▸ **Exercise**
Look below for the line containing "Given: Switch to the Metrics sidebar item". Reproduce it and every line after it exactly, and nothing more.

Saved data entries:
• • • • • • •
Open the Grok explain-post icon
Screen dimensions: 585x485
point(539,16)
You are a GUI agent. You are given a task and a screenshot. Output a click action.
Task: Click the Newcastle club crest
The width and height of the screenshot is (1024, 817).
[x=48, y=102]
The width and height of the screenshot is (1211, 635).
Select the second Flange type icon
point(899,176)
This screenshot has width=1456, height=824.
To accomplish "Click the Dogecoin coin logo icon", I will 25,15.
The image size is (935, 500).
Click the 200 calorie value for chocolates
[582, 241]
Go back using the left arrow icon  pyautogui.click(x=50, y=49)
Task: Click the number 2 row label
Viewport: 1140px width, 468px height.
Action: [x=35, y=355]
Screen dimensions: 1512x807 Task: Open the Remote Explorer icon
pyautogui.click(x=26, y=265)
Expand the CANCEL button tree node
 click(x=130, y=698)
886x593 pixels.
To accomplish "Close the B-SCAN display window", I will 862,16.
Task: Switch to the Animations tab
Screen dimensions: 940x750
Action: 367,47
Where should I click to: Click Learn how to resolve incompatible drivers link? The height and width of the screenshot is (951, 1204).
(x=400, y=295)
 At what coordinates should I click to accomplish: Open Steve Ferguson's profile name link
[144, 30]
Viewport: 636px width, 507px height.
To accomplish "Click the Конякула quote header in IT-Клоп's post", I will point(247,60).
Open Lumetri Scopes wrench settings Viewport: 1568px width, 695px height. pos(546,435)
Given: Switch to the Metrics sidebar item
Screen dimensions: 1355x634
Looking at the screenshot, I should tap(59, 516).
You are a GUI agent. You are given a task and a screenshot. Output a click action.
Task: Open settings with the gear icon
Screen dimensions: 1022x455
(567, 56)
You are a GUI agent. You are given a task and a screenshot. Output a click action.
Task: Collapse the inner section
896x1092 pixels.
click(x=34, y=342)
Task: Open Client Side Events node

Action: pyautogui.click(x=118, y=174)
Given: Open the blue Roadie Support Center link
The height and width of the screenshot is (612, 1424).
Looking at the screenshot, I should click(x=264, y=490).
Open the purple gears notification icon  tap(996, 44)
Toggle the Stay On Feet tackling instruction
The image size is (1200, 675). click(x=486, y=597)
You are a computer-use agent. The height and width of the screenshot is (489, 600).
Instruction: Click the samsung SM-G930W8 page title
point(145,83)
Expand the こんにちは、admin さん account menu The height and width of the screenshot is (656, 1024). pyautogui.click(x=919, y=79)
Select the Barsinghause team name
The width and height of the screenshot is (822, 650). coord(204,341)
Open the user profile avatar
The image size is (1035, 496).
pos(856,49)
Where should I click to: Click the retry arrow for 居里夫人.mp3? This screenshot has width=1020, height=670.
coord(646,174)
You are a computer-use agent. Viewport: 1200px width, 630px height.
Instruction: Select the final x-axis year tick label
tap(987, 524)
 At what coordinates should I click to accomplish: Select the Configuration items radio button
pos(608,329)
• • • • • • •
▸ **Written response**
Given: Switch to the Metrics sidebar item
Screen dimensions: 1355x634
Looking at the screenshot, I should tap(59, 516).
You are a GUI agent. You are given a task and a screenshot. Output a click action.
Task: Open settings with the gear icon
Screen dimensions: 1022x455
(567, 56)
You are a GUI agent. You are given a task and a screenshot. Output a click action.
Task: Collapse the inner section
896x1092 pixels.
click(x=34, y=342)
Task: Open Client Side Events node

Action: pyautogui.click(x=118, y=174)
Given: Open the blue Roadie Support Center link
The height and width of the screenshot is (612, 1424).
Looking at the screenshot, I should click(x=264, y=490).
Open the purple gears notification icon  tap(996, 44)
Toggle the Stay On Feet tackling instruction
The image size is (1200, 675). click(x=486, y=597)
You are a computer-use agent. The height and width of the screenshot is (489, 600).
Instruction: Click the samsung SM-G930W8 page title
point(145,83)
Expand the こんにちは、admin さん account menu The height and width of the screenshot is (656, 1024). pyautogui.click(x=919, y=79)
Select the Barsinghause team name
The width and height of the screenshot is (822, 650). coord(204,341)
Open the user profile avatar
The image size is (1035, 496).
pos(856,49)
Where should I click to: Click the retry arrow for 居里夫人.mp3? This screenshot has width=1020, height=670.
coord(646,174)
You are a computer-use agent. Viewport: 1200px width, 630px height.
Instruction: Select the final x-axis year tick label
tap(987, 524)
 At what coordinates should I click to accomplish: Select the Configuration items radio button
pos(608,329)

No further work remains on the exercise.